Son ministre des Affaires étrangères John Kerry a lui exprimé, en français, la solidarité des Etats-Unis à l’égard de la France, après cet attentat qui a fait 12 morts. “Nos pensées et nos prières vont vers les victimes de cette attaque terroriste et vers le peuple français en ce moment difficile”, a écrit le président américain dans un communiqué publié quelques heures après cet attentat, le plus meurtrier depuis au moins 40 ans en France.

“La France, et la merveilleuse ville de Paris où cette attaque scandaleuse a eu lieu, sont pour le monde une référence intemporelle qui demeurera bien au-delà de la vision haineuse de ces tueurs”, a poursuivi le président des Etats-Unis. “La France est le plus vieil allié de l’Amérique et a été aux côtés des Etats-Unis dans la lutte contre les terroristes qui menacent notre sécurité commune et le monde”, a-t-il ajouté.

John Kerry, francophone et francophile, a tenu à parler en français lors d’une conférence de presse en direct à Washington afin de s'”adresser directement aux Parisiens et à tous les Français pour leur dire que tous les Américains se tiennent à leurs côtés”.

Le chef de la diplomatie américaine, dont une partie de la famille est française et qui est un habitué de Paris, a exprimé “l’horreur, la colère et la condamnation de ce terrible acte de violence”. “Nous sommes également solidaires de votre engagement dans la bataille, la lutte, contre l’extrémisme et de votre détermination à protéger la valeur qui fait si peur aux extrémistes et qui a toujours uni nos deux pays: la liberté”, a poursuivi John Kerry. “Aucun pays ne sait mieux que la France que la liberté a un prix parce que c’est en France que de nombreux idéaux démocratiques ont vu le jour”, a encore lancé le ministre, rendant encore hommage aux “libertés d’expression et de la presse”.
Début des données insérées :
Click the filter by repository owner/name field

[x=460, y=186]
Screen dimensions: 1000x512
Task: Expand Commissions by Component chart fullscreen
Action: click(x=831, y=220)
Mais en 2012, lorsque Charlie Hebdo avait publié des caricatures de Mahomet, Jay Carney, porte-parole de la Maison Blanche à l’époque, avait dit: “Nous nous posons des questions sur le jugement qui a conduit à publier de telles choses”, tout en jugeant que cela ne pouvait justifier “en aucun cas la violence”. “Nous devons faire preuve de vigilance face aux ennemis de la liberté”, a quant à lui expliqué le président républicain de la Chambre des représentants, John Boehner, sur son compte Twitter.
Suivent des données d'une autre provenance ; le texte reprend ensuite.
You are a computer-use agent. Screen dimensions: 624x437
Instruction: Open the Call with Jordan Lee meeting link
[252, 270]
Le sénateur Dick Durbin s’est, lui, exprimé en français pour rappeler le soutien apporté par la France aux Etats-Unis après les attentats du 11-Septembre. “A ce moment tragique, nous sommes tous Parisiens, nous sommes tous Francais”, a-t-il dit. Et à Paris, l’ambassade des Etats-Unis a symboliquement changé l’avatar de son compte Twitter en reproduisant le slogan “Je suis Charlie”, en hommage à l’hebdomadaire. Le sort et l’identité des auteurs de la fusillade n’étaient pas connus à la mi-journée. Selon des témoins cités de source policière, ils ont crié “Nous avons vengé le prophète!” avant de réussir à prendre la fuite.